The problem
State how many lines in the listing below contain the word "pixels", and write nothing else.

Dataset content

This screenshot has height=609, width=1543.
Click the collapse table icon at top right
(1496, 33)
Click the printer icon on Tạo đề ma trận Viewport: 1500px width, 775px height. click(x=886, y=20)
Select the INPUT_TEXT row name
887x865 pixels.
---
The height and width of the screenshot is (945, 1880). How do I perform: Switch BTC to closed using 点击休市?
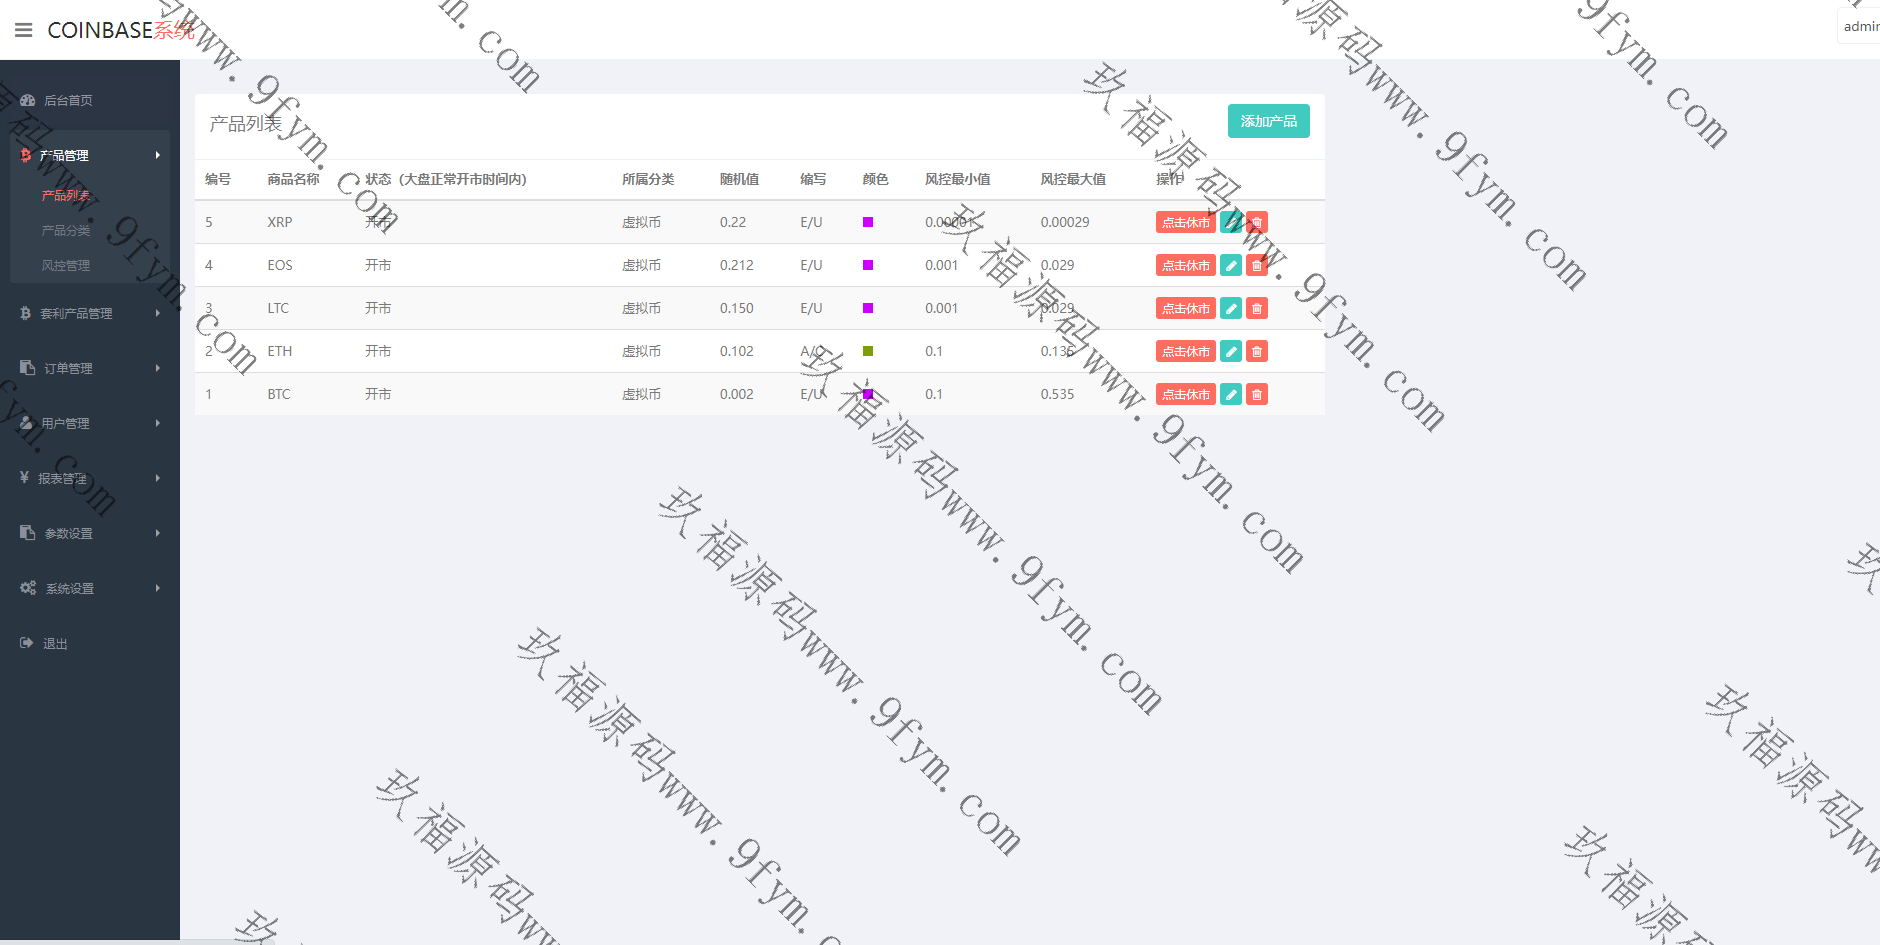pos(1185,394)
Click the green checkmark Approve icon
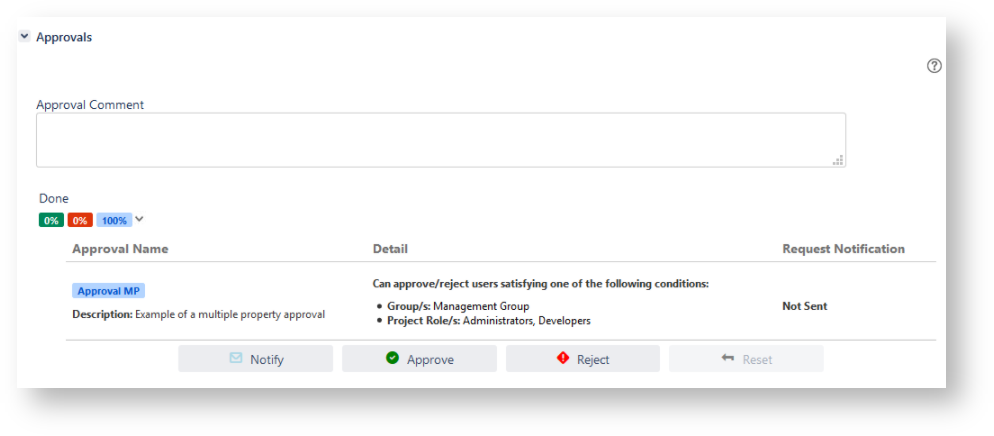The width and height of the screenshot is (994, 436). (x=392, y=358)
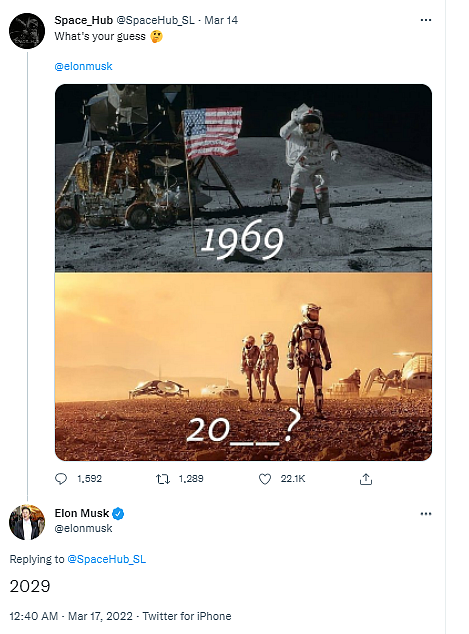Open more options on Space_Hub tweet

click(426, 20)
--
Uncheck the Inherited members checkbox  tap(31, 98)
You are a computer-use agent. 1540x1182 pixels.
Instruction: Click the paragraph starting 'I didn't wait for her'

Reply to the task
2